### REQUIRED WORK
Copy the listing from the line that contains "Where should I" through the end of the listing, including the requests, and shift every click coordinate in the answers by adding 146 to each number. Leave the pictures out.

### RECORD EXTRACTS

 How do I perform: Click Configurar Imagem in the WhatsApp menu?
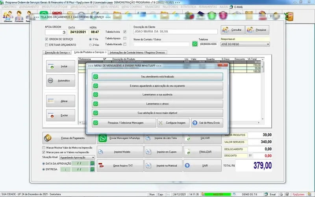tap(174, 123)
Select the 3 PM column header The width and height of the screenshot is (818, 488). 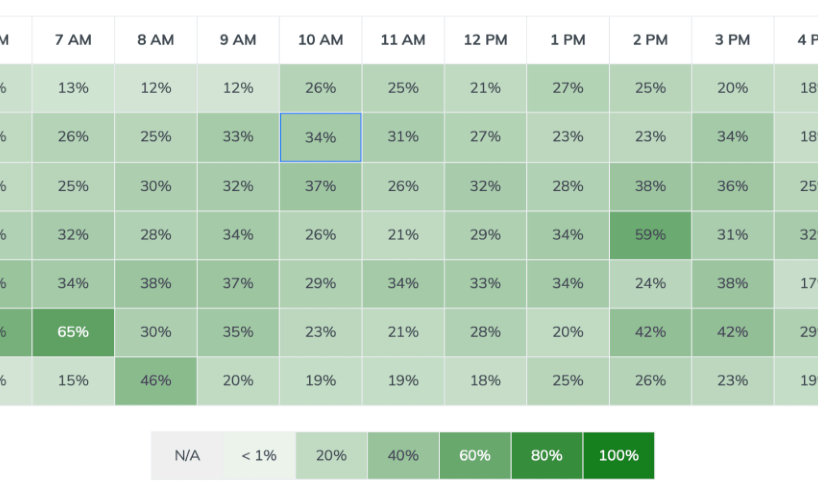(733, 40)
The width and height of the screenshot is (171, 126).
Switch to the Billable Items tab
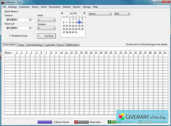(x=72, y=45)
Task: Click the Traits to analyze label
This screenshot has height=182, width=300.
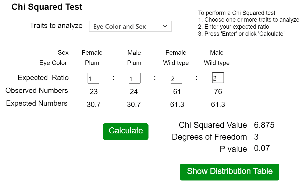Action: pos(56,26)
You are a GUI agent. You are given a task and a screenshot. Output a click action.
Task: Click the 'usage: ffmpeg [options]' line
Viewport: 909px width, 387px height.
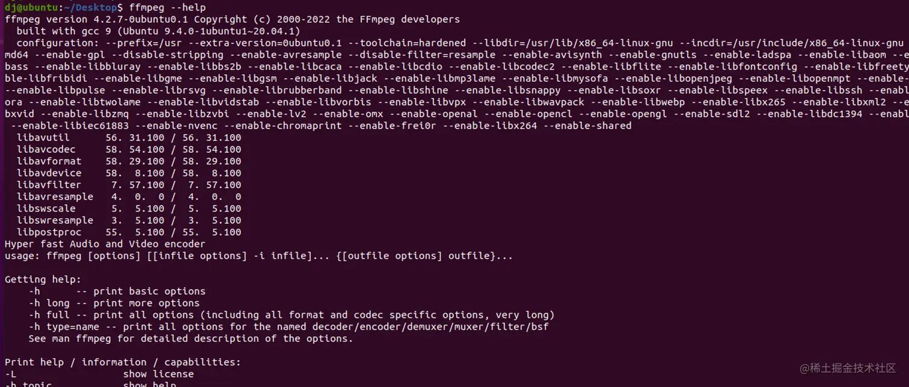point(259,256)

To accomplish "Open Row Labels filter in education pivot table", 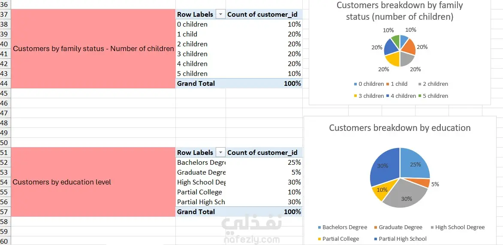I will [x=221, y=153].
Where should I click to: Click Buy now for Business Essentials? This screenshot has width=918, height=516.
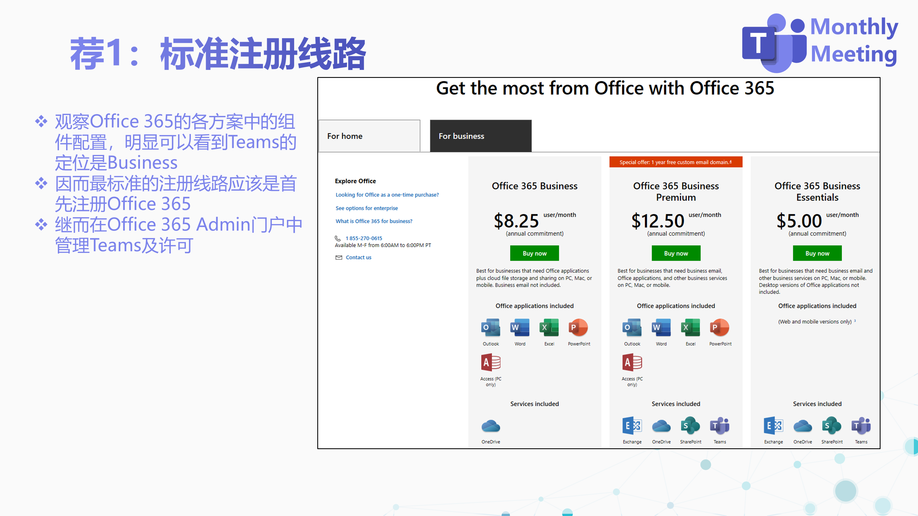(816, 253)
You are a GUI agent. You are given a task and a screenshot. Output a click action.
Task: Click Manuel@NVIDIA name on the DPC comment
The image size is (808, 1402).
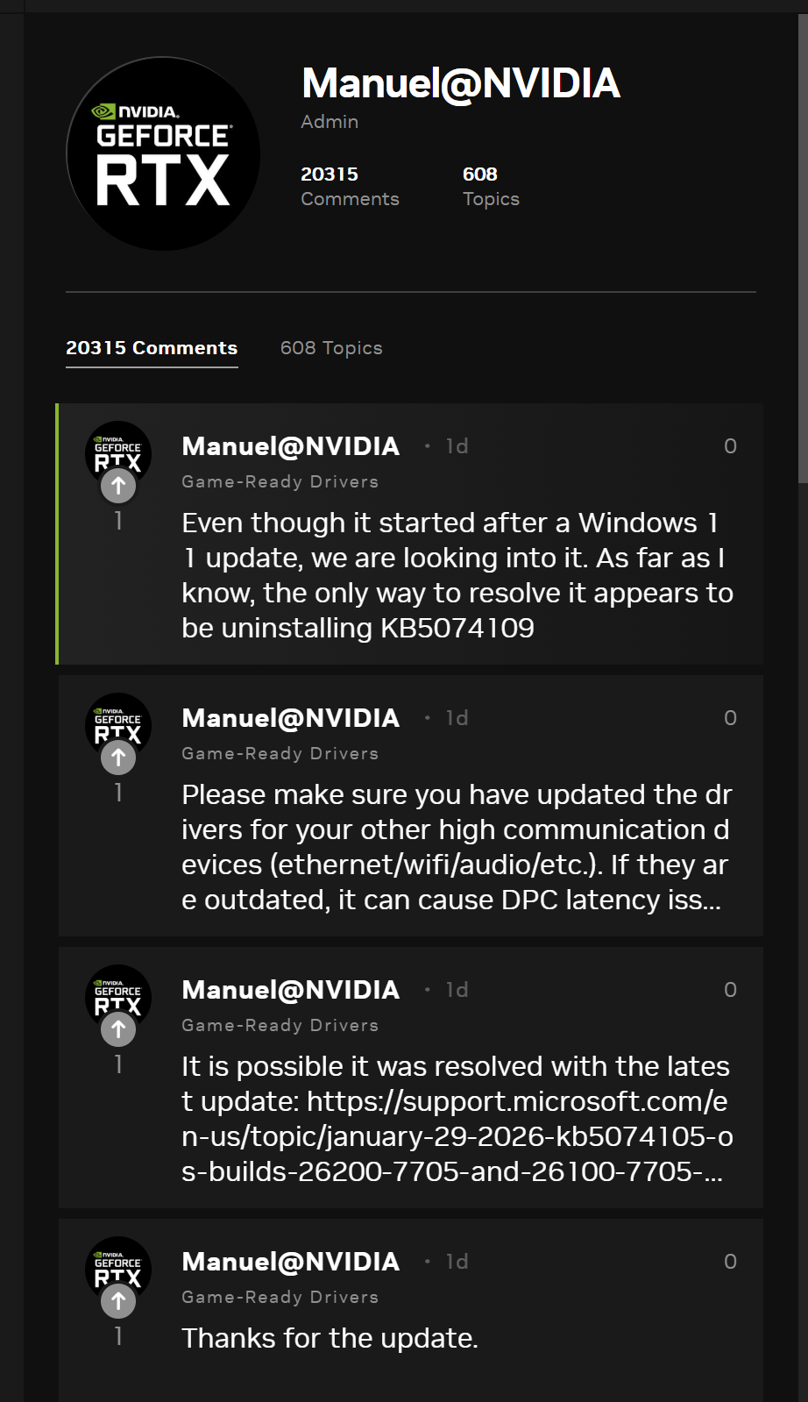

######

### FINISHED EXERCISE
Where should I click to: Click Buy now for Business Essentials? This screenshot has width=918, height=516.
(962, 399)
You are a GUI agent. You are given a task and a screenshot. Output a click action.
Task: Click Manuel@NVIDIA name on the DPC comment
The image size is (808, 1402).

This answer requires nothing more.